What is needed: Instruction for the data below: set down exactly the lines from the line with "Task: Switch to the Statusy dokumentów tab" to the line with "This screenshot has width=644, height=311.", inclusive, and no others.

========================================================================

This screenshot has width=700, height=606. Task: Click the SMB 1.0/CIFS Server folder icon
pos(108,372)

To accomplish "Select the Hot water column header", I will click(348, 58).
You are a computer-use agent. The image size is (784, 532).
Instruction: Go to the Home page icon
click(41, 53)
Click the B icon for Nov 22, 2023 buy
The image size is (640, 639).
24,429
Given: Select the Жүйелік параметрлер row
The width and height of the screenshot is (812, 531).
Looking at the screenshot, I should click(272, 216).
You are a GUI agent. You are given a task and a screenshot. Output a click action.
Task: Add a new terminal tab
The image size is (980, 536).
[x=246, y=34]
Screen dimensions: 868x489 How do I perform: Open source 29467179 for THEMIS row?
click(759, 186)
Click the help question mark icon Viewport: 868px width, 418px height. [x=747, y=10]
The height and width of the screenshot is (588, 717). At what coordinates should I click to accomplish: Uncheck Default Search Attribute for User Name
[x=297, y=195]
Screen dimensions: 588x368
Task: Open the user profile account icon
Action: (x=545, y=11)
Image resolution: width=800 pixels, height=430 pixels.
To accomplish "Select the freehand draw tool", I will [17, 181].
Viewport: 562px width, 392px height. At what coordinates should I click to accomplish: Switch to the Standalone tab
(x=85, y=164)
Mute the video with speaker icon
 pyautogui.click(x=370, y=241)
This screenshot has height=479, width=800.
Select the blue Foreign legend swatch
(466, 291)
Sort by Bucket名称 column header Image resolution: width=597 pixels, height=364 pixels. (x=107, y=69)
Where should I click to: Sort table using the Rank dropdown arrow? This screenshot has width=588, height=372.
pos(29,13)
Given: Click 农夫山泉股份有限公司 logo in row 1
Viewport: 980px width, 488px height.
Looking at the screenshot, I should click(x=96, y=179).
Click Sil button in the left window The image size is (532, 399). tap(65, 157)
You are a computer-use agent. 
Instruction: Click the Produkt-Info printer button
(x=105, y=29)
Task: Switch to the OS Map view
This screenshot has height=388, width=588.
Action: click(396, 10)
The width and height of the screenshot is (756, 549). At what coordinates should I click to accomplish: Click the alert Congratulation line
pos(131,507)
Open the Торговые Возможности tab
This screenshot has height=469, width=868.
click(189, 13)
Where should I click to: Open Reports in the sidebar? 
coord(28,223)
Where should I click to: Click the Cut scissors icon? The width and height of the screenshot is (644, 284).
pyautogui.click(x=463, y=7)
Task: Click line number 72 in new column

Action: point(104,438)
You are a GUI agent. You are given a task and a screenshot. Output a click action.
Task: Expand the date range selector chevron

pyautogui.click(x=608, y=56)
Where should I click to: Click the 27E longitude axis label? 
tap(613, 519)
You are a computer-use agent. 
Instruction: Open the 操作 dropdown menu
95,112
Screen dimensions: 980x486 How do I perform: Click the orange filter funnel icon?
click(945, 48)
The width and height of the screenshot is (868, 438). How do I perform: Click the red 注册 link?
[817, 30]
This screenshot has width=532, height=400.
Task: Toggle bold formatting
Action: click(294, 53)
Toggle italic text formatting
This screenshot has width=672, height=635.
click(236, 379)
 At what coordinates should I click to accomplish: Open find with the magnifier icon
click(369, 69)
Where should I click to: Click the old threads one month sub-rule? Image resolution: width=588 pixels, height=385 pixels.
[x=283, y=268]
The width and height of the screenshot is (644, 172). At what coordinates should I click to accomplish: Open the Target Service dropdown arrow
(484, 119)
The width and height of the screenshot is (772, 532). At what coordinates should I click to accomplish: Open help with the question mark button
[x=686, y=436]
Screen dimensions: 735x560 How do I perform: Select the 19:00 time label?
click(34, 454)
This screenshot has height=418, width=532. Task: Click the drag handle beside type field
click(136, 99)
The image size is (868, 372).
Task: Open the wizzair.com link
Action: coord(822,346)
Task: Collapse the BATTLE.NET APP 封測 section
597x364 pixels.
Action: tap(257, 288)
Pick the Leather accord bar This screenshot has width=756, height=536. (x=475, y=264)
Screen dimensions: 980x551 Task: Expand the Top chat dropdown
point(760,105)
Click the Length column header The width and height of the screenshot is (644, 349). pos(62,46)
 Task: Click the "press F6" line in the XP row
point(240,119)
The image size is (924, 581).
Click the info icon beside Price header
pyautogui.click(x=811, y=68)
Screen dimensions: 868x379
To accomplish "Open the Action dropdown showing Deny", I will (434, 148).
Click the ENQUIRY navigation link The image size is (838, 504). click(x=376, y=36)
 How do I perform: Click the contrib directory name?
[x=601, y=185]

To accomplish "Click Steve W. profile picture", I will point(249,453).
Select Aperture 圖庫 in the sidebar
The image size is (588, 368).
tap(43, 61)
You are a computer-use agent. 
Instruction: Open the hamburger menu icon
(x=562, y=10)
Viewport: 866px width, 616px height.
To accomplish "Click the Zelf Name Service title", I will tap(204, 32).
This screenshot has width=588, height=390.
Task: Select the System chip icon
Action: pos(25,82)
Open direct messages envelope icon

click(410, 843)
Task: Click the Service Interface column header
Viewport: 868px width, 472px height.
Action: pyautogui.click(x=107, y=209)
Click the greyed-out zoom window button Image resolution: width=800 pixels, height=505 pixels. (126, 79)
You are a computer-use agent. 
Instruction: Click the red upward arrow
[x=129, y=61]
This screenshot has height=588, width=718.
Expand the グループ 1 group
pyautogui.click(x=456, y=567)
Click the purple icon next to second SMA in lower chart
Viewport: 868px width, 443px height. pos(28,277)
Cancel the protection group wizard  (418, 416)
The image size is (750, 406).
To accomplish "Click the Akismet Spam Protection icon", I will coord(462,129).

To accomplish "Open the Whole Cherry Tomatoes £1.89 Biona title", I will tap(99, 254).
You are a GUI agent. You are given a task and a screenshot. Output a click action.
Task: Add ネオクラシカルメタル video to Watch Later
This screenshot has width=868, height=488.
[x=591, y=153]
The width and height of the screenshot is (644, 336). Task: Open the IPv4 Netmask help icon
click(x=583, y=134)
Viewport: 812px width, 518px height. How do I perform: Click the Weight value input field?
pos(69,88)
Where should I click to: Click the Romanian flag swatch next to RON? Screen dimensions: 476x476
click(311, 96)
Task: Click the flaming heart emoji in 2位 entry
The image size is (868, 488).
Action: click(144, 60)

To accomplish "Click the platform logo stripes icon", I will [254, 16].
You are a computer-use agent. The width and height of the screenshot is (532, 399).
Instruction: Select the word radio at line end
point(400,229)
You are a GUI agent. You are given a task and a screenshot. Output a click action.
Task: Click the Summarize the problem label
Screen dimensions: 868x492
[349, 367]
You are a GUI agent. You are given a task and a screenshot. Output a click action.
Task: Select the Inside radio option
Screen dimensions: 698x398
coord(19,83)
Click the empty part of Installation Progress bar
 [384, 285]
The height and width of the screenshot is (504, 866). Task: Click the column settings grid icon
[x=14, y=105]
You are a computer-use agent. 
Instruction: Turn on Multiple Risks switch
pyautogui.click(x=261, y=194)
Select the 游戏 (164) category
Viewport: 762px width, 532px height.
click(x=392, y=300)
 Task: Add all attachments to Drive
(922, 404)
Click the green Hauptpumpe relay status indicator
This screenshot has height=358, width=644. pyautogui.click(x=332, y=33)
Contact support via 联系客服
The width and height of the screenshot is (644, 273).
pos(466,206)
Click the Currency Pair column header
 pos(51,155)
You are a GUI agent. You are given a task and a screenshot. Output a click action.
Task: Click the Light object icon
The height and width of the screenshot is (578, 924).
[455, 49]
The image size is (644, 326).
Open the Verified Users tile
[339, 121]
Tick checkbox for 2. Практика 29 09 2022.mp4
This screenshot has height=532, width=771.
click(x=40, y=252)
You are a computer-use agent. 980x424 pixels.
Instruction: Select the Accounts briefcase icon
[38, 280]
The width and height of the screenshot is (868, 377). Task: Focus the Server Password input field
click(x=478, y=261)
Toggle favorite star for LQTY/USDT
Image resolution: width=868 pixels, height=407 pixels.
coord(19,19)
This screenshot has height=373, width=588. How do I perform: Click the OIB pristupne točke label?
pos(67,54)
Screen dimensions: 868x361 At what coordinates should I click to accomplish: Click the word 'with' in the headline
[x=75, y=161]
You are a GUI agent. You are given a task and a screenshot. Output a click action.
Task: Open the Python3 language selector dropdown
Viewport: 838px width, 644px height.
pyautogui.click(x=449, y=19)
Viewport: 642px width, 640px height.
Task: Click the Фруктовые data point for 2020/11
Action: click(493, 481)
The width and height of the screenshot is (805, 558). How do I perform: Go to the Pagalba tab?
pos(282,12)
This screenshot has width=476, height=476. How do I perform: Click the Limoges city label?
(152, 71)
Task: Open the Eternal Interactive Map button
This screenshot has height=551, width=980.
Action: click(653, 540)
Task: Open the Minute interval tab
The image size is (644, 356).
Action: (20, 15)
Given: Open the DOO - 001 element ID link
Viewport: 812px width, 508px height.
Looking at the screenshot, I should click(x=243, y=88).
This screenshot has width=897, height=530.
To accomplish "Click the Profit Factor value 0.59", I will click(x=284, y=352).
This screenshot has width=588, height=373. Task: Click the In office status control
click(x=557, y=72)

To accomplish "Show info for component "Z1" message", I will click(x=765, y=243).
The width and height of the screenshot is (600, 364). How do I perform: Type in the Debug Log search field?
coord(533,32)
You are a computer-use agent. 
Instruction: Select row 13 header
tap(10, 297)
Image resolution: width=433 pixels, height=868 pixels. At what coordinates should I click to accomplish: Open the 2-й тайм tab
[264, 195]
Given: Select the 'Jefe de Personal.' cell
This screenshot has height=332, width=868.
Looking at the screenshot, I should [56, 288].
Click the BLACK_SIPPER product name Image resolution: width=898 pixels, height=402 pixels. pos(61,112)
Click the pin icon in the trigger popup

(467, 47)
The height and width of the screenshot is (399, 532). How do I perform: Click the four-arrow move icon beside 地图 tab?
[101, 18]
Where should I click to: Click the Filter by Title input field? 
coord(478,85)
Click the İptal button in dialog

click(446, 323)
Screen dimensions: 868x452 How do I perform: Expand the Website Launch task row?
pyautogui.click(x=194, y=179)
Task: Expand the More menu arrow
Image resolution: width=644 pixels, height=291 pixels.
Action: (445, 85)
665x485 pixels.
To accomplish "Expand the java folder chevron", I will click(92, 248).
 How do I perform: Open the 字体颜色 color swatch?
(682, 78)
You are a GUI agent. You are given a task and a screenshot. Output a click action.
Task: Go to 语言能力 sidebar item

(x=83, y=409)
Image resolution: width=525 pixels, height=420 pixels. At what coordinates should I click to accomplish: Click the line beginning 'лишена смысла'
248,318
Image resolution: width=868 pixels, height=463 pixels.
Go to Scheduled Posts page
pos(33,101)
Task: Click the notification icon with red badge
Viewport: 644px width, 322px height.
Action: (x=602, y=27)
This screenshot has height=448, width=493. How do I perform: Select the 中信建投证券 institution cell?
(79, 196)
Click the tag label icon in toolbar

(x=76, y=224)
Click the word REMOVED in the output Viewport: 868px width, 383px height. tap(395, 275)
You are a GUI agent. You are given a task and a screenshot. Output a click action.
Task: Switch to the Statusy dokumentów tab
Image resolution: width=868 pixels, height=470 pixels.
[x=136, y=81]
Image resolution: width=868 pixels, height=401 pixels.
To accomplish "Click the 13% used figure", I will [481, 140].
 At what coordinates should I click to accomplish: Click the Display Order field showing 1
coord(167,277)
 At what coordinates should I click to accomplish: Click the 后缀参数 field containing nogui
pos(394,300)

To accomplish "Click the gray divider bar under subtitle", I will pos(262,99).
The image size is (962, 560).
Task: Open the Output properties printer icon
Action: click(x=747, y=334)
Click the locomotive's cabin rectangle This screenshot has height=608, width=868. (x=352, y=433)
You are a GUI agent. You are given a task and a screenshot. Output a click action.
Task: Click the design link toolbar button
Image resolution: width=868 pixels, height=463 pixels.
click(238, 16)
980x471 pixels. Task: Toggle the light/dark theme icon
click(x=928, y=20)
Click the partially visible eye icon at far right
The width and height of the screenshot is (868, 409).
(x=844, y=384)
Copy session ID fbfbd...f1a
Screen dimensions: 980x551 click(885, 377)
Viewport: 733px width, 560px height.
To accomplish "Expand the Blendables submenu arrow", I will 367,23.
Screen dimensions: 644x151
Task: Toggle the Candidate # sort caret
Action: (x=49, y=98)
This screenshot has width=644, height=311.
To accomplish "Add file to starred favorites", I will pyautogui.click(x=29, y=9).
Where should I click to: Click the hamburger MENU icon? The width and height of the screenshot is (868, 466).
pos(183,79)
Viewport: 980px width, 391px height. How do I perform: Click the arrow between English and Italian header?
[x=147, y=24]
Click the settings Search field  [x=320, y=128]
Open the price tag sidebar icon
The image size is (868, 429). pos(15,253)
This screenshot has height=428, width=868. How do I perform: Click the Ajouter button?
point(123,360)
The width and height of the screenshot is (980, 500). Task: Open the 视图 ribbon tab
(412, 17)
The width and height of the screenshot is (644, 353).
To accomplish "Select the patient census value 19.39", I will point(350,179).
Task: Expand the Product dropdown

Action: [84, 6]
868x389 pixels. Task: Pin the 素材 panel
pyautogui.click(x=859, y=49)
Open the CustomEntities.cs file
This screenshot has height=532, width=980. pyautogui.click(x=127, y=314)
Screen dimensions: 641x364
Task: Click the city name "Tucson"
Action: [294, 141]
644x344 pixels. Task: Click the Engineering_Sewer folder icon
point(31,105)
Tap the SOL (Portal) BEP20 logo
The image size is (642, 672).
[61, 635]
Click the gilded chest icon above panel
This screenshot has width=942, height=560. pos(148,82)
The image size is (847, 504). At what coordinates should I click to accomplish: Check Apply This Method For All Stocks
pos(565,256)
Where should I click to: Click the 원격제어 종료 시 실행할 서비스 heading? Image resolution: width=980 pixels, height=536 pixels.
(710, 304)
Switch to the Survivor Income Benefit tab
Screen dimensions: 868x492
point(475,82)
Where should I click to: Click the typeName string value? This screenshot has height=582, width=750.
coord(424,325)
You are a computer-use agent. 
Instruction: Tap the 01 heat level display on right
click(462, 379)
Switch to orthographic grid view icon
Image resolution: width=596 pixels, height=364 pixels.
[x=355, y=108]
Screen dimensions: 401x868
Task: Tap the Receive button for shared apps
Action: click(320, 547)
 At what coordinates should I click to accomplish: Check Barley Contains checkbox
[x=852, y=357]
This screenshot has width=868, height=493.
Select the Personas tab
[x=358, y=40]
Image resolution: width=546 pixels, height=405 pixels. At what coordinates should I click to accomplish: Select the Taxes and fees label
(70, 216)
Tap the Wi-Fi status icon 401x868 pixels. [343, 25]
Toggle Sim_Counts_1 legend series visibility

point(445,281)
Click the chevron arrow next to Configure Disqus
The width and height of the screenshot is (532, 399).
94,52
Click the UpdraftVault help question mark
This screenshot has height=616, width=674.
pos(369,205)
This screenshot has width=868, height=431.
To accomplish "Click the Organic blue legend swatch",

========================================================================

Solution for this exercise:
Task: Switch to the Statusy dokumentów tab
Image resolution: width=868 pixels, height=470 pixels.
[x=136, y=81]
Image resolution: width=868 pixels, height=401 pixels.
To accomplish "Click the 13% used figure", I will [481, 140].
 At what coordinates should I click to accomplish: Click the Display Order field showing 1
coord(167,277)
 At what coordinates should I click to accomplish: Click the 后缀参数 field containing nogui
pos(394,300)

To accomplish "Click the gray divider bar under subtitle", I will pos(262,99).
The image size is (962, 560).
Task: Open the Output properties printer icon
Action: click(x=747, y=334)
Click the locomotive's cabin rectangle This screenshot has height=608, width=868. (x=352, y=433)
You are a GUI agent. You are given a task and a screenshot. Output a click action.
Task: Click the design link toolbar button
Image resolution: width=868 pixels, height=463 pixels.
click(238, 16)
980x471 pixels. Task: Toggle the light/dark theme icon
click(x=928, y=20)
Click the partially visible eye icon at far right
The width and height of the screenshot is (868, 409).
(x=844, y=384)
Copy session ID fbfbd...f1a
Screen dimensions: 980x551 click(885, 377)
Viewport: 733px width, 560px height.
To accomplish "Expand the Blendables submenu arrow", I will 367,23.
Screen dimensions: 644x151
Task: Toggle the Candidate # sort caret
Action: (x=49, y=98)
This screenshot has width=644, height=311.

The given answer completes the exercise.